From the first line to the last, return the material exactly.

Segment Start: INPUT FOR THIS TASK

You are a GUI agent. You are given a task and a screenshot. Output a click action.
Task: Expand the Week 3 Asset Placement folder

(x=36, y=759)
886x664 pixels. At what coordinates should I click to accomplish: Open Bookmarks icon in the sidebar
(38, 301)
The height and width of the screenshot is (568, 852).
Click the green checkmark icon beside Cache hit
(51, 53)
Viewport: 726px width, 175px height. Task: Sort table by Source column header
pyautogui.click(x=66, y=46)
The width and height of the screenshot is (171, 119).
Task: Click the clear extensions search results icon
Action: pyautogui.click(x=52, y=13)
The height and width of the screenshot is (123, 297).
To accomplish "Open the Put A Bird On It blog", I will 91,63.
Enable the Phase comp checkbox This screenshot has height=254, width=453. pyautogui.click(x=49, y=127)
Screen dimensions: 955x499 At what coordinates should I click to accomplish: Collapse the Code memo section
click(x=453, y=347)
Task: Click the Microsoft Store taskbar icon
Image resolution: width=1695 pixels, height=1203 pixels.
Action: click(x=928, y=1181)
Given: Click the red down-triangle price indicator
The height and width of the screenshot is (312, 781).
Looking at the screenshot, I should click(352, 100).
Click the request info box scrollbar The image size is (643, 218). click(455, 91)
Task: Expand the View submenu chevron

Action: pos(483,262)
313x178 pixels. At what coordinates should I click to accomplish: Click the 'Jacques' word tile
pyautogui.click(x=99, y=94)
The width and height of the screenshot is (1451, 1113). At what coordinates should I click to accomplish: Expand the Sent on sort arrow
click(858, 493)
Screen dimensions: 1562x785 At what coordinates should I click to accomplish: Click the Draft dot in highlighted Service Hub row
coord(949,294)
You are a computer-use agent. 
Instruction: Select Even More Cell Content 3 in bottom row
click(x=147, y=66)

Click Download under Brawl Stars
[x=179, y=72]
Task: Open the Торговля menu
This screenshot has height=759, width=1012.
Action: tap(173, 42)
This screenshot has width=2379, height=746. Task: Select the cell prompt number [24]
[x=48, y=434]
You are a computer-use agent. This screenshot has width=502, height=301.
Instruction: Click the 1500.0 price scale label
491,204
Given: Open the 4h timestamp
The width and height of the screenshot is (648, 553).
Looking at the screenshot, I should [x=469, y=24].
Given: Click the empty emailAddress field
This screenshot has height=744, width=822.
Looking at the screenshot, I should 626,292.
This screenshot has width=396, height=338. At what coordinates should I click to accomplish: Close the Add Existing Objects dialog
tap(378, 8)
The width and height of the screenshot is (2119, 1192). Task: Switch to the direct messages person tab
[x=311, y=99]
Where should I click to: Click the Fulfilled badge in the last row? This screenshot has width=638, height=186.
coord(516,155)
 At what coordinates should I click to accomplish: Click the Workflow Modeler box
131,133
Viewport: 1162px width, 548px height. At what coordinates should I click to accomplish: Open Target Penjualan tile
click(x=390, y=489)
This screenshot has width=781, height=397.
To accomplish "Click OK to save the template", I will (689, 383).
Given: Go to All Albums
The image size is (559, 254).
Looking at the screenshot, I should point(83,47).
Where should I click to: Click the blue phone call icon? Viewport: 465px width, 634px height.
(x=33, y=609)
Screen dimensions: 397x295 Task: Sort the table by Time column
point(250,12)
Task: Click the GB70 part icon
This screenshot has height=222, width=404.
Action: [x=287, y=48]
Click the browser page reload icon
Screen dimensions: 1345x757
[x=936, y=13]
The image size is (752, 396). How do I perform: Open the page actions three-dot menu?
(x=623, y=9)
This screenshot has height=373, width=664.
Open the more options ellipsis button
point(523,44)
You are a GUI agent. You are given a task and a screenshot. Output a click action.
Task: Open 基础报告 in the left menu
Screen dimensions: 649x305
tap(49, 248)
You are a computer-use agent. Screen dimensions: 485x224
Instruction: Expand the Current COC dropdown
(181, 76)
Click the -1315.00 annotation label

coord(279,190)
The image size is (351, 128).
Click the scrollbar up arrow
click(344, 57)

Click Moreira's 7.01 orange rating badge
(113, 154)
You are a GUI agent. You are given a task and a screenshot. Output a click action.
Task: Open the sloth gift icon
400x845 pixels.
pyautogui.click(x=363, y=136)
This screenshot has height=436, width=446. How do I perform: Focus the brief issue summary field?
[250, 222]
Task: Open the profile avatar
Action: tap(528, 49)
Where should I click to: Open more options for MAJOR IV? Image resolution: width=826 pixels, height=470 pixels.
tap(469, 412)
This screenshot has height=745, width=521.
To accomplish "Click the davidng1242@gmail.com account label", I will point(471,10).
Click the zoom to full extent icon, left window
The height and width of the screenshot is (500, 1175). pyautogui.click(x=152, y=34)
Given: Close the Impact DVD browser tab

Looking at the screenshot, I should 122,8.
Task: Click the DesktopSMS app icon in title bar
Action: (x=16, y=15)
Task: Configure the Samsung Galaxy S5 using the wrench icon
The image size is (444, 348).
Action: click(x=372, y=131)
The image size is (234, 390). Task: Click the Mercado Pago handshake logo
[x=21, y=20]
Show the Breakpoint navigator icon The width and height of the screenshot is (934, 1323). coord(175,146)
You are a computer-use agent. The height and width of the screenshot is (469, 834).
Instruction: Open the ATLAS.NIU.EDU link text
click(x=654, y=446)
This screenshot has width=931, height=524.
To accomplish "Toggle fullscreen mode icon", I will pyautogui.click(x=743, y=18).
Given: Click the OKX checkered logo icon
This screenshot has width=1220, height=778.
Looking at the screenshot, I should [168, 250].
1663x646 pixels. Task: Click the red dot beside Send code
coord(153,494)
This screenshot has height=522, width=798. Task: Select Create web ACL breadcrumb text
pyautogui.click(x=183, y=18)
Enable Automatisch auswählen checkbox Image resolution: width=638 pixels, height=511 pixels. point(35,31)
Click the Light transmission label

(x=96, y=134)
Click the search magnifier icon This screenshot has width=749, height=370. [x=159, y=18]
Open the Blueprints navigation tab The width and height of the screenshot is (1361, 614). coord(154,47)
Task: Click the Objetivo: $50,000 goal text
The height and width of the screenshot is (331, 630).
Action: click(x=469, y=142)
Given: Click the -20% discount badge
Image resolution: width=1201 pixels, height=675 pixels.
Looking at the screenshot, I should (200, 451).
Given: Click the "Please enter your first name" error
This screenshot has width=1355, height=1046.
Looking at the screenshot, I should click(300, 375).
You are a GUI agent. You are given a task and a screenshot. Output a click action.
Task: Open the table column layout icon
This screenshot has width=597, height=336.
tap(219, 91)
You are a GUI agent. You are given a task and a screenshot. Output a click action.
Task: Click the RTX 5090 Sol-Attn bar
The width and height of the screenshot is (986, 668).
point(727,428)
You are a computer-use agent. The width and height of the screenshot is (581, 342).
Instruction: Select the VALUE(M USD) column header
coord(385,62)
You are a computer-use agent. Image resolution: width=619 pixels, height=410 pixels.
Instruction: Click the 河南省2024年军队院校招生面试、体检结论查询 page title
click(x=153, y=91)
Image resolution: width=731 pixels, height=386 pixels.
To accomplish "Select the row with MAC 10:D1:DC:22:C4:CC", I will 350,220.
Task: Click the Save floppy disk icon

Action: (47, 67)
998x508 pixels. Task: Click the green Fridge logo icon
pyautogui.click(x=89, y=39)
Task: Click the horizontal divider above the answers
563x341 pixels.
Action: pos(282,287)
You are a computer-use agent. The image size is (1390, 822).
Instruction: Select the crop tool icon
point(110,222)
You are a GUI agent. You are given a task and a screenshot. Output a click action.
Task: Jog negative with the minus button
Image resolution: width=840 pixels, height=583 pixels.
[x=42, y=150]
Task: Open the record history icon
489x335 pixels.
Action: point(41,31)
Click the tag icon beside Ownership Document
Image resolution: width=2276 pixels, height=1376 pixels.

Segment End: INPUT FOR THIS TASK

* _SOLUTION FOR THIS PROBLEM_
You are a GUI agent. You are given a task and a screenshot. Output a click action.
Task: Expand the Week 3 Asset Placement folder

(x=36, y=759)
886x664 pixels. At what coordinates should I click to accomplish: Open Bookmarks icon in the sidebar
(38, 301)
The height and width of the screenshot is (568, 852).
Click the green checkmark icon beside Cache hit
(51, 53)
Viewport: 726px width, 175px height. Task: Sort table by Source column header
pyautogui.click(x=66, y=46)
The width and height of the screenshot is (171, 119).
Task: Click the clear extensions search results icon
Action: pyautogui.click(x=52, y=13)
The height and width of the screenshot is (123, 297).
To accomplish "Open the Put A Bird On It blog", I will 91,63.
Enable the Phase comp checkbox This screenshot has height=254, width=453. pyautogui.click(x=49, y=127)
Screen dimensions: 955x499 At what coordinates should I click to accomplish: Collapse the Code memo section
click(x=453, y=347)
Task: Click the Microsoft Store taskbar icon
Image resolution: width=1695 pixels, height=1203 pixels.
Action: click(x=928, y=1181)
Given: Click the red down-triangle price indicator
The height and width of the screenshot is (312, 781).
Looking at the screenshot, I should click(352, 100).
Click the request info box scrollbar The image size is (643, 218). click(455, 91)
Task: Expand the View submenu chevron

Action: pos(483,262)
313x178 pixels. At what coordinates should I click to accomplish: Click the 'Jacques' word tile
pyautogui.click(x=99, y=94)
The width and height of the screenshot is (1451, 1113). At what coordinates should I click to accomplish: Expand the Sent on sort arrow
click(858, 493)
Screen dimensions: 1562x785 At what coordinates should I click to accomplish: Click the Draft dot in highlighted Service Hub row
coord(949,294)
You are a computer-use agent. 
Instruction: Select Even More Cell Content 3 in bottom row
click(x=147, y=66)

Click Download under Brawl Stars
[x=179, y=72]
Task: Open the Торговля menu
This screenshot has height=759, width=1012.
Action: tap(173, 42)
This screenshot has width=2379, height=746. Task: Select the cell prompt number [24]
[x=48, y=434]
You are a computer-use agent. This screenshot has width=502, height=301.
Instruction: Click the 1500.0 price scale label
491,204
Given: Open the 4h timestamp
The width and height of the screenshot is (648, 553).
Looking at the screenshot, I should [x=469, y=24].
Given: Click the empty emailAddress field
This screenshot has height=744, width=822.
Looking at the screenshot, I should 626,292.
This screenshot has width=396, height=338. At what coordinates should I click to accomplish: Close the Add Existing Objects dialog
tap(378, 8)
The width and height of the screenshot is (2119, 1192). Task: Switch to the direct messages person tab
[x=311, y=99]
Where should I click to: Click the Fulfilled badge in the last row? This screenshot has width=638, height=186.
coord(516,155)
 At what coordinates should I click to accomplish: Click the Workflow Modeler box
131,133
Viewport: 1162px width, 548px height. At what coordinates should I click to accomplish: Open Target Penjualan tile
click(x=390, y=489)
This screenshot has width=781, height=397.
To accomplish "Click OK to save the template", I will (689, 383).
Given: Go to All Albums
The image size is (559, 254).
Looking at the screenshot, I should point(83,47).
Where should I click to: Click the blue phone call icon? Viewport: 465px width, 634px height.
(x=33, y=609)
Screen dimensions: 397x295 Task: Sort the table by Time column
point(250,12)
Task: Click the GB70 part icon
This screenshot has height=222, width=404.
Action: [x=287, y=48]
Click the browser page reload icon
Screen dimensions: 1345x757
[x=936, y=13]
The image size is (752, 396). How do I perform: Open the page actions three-dot menu?
(x=623, y=9)
This screenshot has height=373, width=664.
Open the more options ellipsis button
point(523,44)
You are a GUI agent. You are given a task and a screenshot. Output a click action.
Task: Open 基础报告 in the left menu
Screen dimensions: 649x305
tap(49, 248)
You are a computer-use agent. Screen dimensions: 485x224
Instruction: Expand the Current COC dropdown
(181, 76)
Click the -1315.00 annotation label

coord(279,190)
The image size is (351, 128).
Click the scrollbar up arrow
click(344, 57)

Click Moreira's 7.01 orange rating badge
(113, 154)
You are a GUI agent. You are given a task and a screenshot. Output a click action.
Task: Open the sloth gift icon
400x845 pixels.
pyautogui.click(x=363, y=136)
This screenshot has height=436, width=446. How do I perform: Focus the brief issue summary field?
[250, 222]
Task: Open the profile avatar
Action: tap(528, 49)
Where should I click to: Open more options for MAJOR IV? Image resolution: width=826 pixels, height=470 pixels.
tap(469, 412)
This screenshot has height=745, width=521.
To accomplish "Click the davidng1242@gmail.com account label", I will point(471,10).
Click the zoom to full extent icon, left window
The height and width of the screenshot is (500, 1175). pyautogui.click(x=152, y=34)
Given: Close the Impact DVD browser tab

Looking at the screenshot, I should 122,8.
Task: Click the DesktopSMS app icon in title bar
Action: (x=16, y=15)
Task: Configure the Samsung Galaxy S5 using the wrench icon
The image size is (444, 348).
Action: click(x=372, y=131)
The image size is (234, 390). Task: Click the Mercado Pago handshake logo
[x=21, y=20]
Show the Breakpoint navigator icon The width and height of the screenshot is (934, 1323). coord(175,146)
You are a computer-use agent. The height and width of the screenshot is (469, 834).
Instruction: Open the ATLAS.NIU.EDU link text
click(x=654, y=446)
This screenshot has width=931, height=524.
To accomplish "Toggle fullscreen mode icon", I will pyautogui.click(x=743, y=18).
Given: Click the OKX checkered logo icon
This screenshot has width=1220, height=778.
Looking at the screenshot, I should [168, 250].
1663x646 pixels. Task: Click the red dot beside Send code
coord(153,494)
This screenshot has height=522, width=798. Task: Select Create web ACL breadcrumb text
pyautogui.click(x=183, y=18)
Enable Automatisch auswählen checkbox Image resolution: width=638 pixels, height=511 pixels. point(35,31)
Click the Light transmission label

(x=96, y=134)
Click the search magnifier icon This screenshot has width=749, height=370. [x=159, y=18]
Open the Blueprints navigation tab The width and height of the screenshot is (1361, 614). coord(154,47)
Task: Click the Objetivo: $50,000 goal text
The height and width of the screenshot is (331, 630).
Action: click(x=469, y=142)
Given: Click the -20% discount badge
Image resolution: width=1201 pixels, height=675 pixels.
Looking at the screenshot, I should (200, 451).
Given: Click the "Please enter your first name" error
This screenshot has width=1355, height=1046.
Looking at the screenshot, I should click(300, 375).
You are a GUI agent. You are given a task and a screenshot. Output a click action.
Task: Open the table column layout icon
This screenshot has width=597, height=336.
tap(219, 91)
You are a GUI agent. You are given a task and a screenshot. Output a click action.
Task: Click the RTX 5090 Sol-Attn bar
The width and height of the screenshot is (986, 668).
point(727,428)
You are a computer-use agent. The width and height of the screenshot is (581, 342).
Instruction: Select the VALUE(M USD) column header
coord(385,62)
You are a computer-use agent. Image resolution: width=619 pixels, height=410 pixels.
Instruction: Click the 河南省2024年军队院校招生面试、体检结论查询 page title
click(x=153, y=91)
Image resolution: width=731 pixels, height=386 pixels.
To accomplish "Select the row with MAC 10:D1:DC:22:C4:CC", I will 350,220.
Task: Click the Save floppy disk icon

Action: (47, 67)
998x508 pixels. Task: Click the green Fridge logo icon
pyautogui.click(x=89, y=39)
Task: Click the horizontal divider above the answers
563x341 pixels.
Action: pos(282,287)
You are a computer-use agent. The image size is (1390, 822).
Instruction: Select the crop tool icon
point(110,222)
You are a GUI agent. You are given a task and a screenshot. Output a click action.
Task: Jog negative with the minus button
Image resolution: width=840 pixels, height=583 pixels.
[x=42, y=150]
Task: Open the record history icon
489x335 pixels.
Action: point(41,31)
Click the tag icon beside Ownership Document
Image resolution: width=2276 pixels, height=1376 pixels.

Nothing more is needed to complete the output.